▶ TASK TO CARRY OUT
Return the lines of the data below, from the one containing "You are a GUI" through the very last, exactly and with both ends included; no pictures.
::: PROVIDED DATA :::
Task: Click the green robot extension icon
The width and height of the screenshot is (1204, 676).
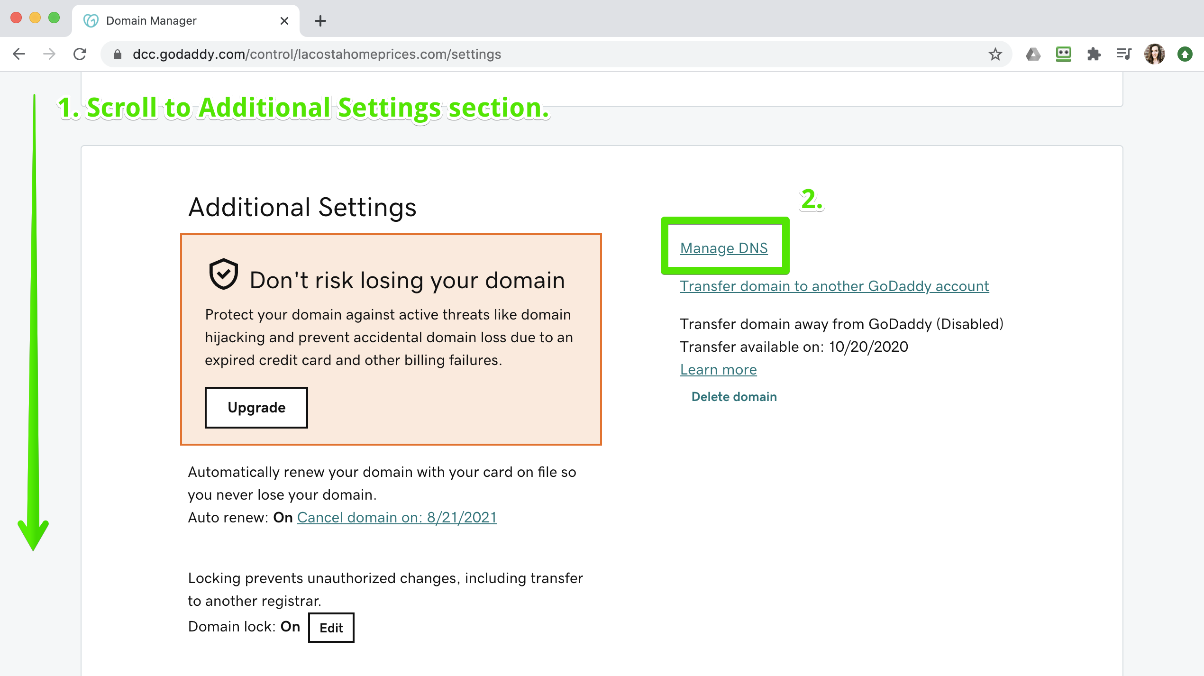Action: [x=1063, y=54]
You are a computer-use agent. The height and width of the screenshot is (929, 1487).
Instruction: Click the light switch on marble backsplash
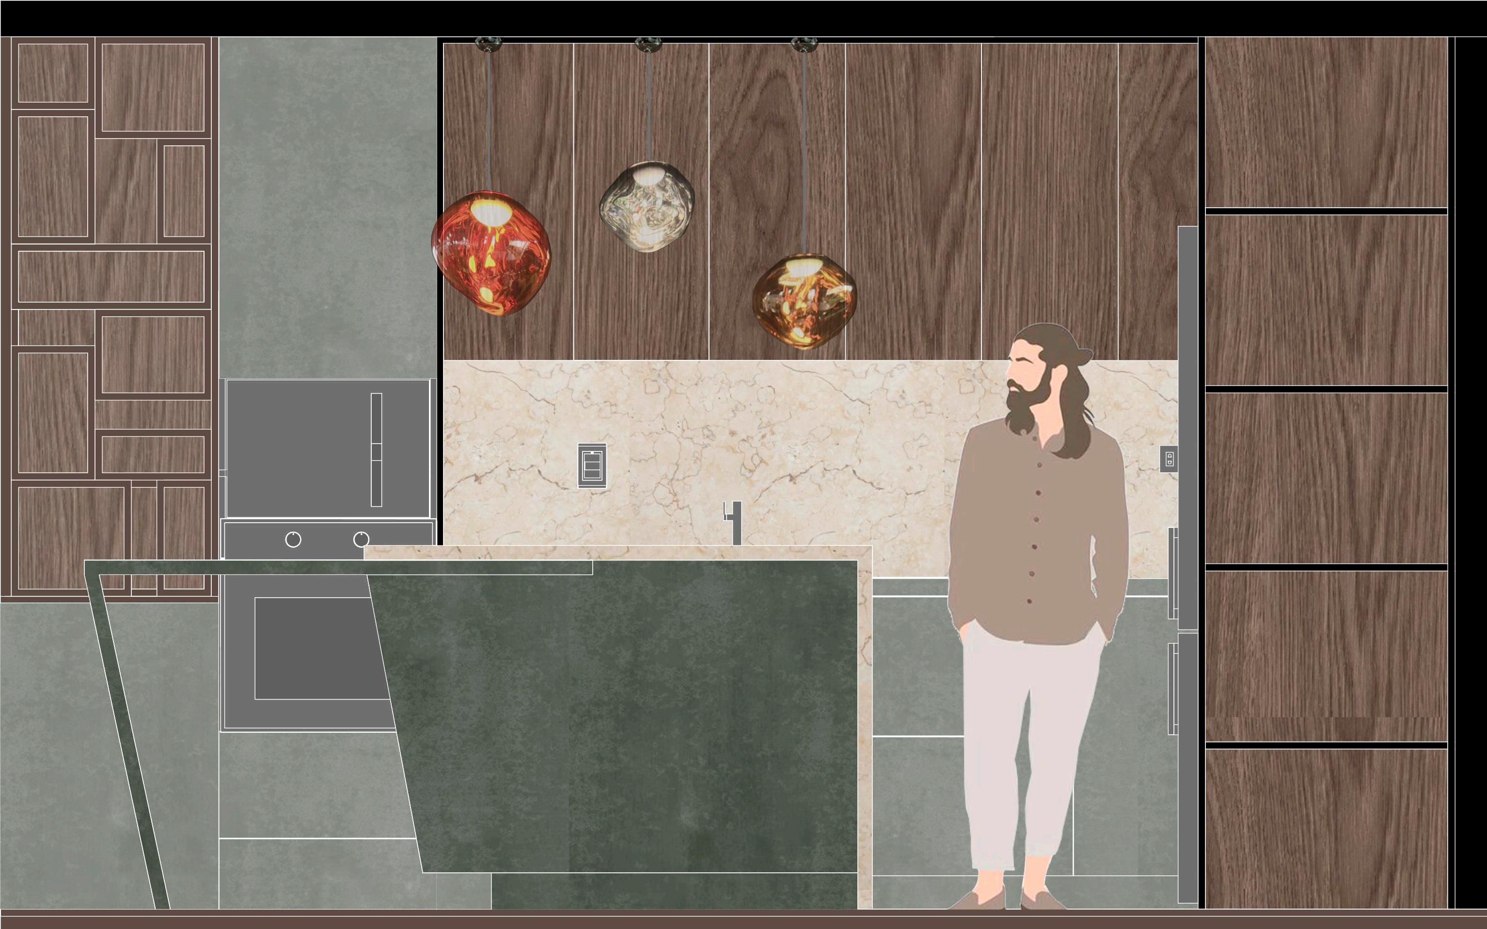592,466
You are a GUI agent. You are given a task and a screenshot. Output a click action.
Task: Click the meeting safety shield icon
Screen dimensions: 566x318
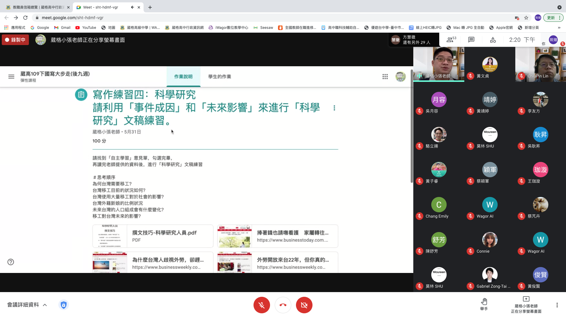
:::
▶ TASK ANSWER
You are a GUI agent. You are given a task and a screenshot. Output a click action.
Task: Click the meeting safety shield icon
Screen dimensions: 566x318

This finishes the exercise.